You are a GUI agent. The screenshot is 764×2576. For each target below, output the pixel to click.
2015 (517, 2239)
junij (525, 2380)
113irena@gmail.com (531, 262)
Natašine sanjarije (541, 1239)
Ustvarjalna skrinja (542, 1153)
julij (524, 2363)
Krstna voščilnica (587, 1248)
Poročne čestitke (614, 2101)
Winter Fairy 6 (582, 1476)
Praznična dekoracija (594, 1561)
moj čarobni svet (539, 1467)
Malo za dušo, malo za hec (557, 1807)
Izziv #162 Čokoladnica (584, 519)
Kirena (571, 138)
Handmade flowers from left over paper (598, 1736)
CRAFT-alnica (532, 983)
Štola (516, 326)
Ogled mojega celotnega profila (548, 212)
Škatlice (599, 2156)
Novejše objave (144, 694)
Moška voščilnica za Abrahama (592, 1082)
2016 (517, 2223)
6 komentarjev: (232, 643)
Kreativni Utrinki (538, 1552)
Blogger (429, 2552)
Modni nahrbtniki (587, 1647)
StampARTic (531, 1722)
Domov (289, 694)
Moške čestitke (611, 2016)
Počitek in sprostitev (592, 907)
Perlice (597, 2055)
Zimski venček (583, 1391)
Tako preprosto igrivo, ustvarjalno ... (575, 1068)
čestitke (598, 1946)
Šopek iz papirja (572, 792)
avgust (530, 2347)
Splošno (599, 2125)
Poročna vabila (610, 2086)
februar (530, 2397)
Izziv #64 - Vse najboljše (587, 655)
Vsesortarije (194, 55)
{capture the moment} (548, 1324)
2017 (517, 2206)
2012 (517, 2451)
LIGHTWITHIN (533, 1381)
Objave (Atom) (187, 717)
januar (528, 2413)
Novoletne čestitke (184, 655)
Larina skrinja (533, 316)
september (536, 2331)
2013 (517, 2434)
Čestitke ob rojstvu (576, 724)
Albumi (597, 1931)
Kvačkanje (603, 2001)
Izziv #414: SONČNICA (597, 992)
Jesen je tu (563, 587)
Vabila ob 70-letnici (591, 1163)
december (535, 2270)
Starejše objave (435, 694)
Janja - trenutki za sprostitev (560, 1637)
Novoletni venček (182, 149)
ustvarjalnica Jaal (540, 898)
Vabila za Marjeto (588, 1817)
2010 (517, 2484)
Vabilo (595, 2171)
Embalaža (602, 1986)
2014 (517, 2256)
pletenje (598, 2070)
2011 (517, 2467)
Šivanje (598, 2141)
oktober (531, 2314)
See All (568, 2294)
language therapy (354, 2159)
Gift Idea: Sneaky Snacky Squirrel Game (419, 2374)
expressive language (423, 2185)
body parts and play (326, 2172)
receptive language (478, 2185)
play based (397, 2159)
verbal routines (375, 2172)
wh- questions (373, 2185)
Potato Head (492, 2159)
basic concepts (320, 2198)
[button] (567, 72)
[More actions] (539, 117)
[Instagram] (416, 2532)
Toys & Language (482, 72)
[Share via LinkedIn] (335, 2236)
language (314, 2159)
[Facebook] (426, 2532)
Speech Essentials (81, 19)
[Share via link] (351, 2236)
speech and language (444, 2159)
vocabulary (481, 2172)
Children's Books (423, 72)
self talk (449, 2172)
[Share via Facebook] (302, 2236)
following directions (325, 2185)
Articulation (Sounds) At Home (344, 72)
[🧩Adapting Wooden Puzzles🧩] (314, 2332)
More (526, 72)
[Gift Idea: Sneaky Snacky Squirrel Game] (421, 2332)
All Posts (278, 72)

══════════

**THE PROBLEM:**
Each line from the one with "Blogger (429, 2552)" to the end of the material should be duplicated exactly, and no other line.

**WRITTEN SOLUTION:**
Blogger (429, 2552)
Modni nahrbtniki (587, 1647)
StampARTic (531, 1722)
Domov (289, 694)
Moške čestitke (611, 2016)
Počitek in sprostitev (592, 907)
Perlice (597, 2055)
Zimski venček (583, 1391)
Tako preprosto igrivo, ustvarjalno ... (575, 1068)
čestitke (598, 1946)
Šopek iz papirja (572, 792)
avgust (530, 2347)
Splošno (599, 2125)
Poročna vabila (610, 2086)
februar (530, 2397)
Izziv #64 - Vse najboljše (587, 655)
Vsesortarije (194, 55)
{capture the moment} (548, 1324)
2017 (517, 2206)
2012 (517, 2451)
LIGHTWITHIN (533, 1381)
Objave (Atom) (187, 717)
januar (528, 2413)
Novoletne čestitke (184, 655)
Larina skrinja (533, 316)
september (536, 2331)
2013 (517, 2434)
Čestitke ob rojstvu (576, 724)
Albumi (597, 1931)
Kvačkanje (603, 2001)
Izziv #414: SONČNICA (597, 992)
Jesen je tu (563, 587)
Vabila ob 70-letnici (591, 1163)
december (535, 2270)
Starejše objave (435, 694)
Janja - trenutki za sprostitev (560, 1637)
Novoletni venček (182, 149)
ustvarjalnica Jaal (540, 898)
Vabila za Marjeto (588, 1817)
2010 (517, 2484)
Vabilo (595, 2171)
Embalaža (602, 1986)
2014 (517, 2256)
pletenje (598, 2070)
2011 (517, 2467)
Šivanje (598, 2141)
oktober (531, 2314)
See All (568, 2294)
language therapy (354, 2159)
Gift Idea: Sneaky Snacky Squirrel Game (419, 2374)
expressive language (423, 2185)
body parts and play (326, 2172)
receptive language (478, 2185)
play based (397, 2159)
verbal routines (375, 2172)
wh- questions (373, 2185)
Potato Head (492, 2159)
basic concepts (320, 2198)
[button] (567, 72)
[More actions] (539, 117)
[Instagram] (416, 2532)
Toys & Language (482, 72)
[Share via LinkedIn] (335, 2236)
language (314, 2159)
[Facebook] (426, 2532)
Speech Essentials (81, 19)
[Share via link] (351, 2236)
speech and language (444, 2159)
vocabulary (481, 2172)
Children's Books (423, 72)
self talk (449, 2172)
[Share via Facebook] (302, 2236)
following directions (325, 2185)
Articulation (Sounds) At Home (344, 72)
[🧩Adapting Wooden Puzzles🧩] (314, 2332)
More (526, 72)
[Gift Idea: Sneaky Snacky Squirrel Game] (421, 2332)
All Posts (278, 72)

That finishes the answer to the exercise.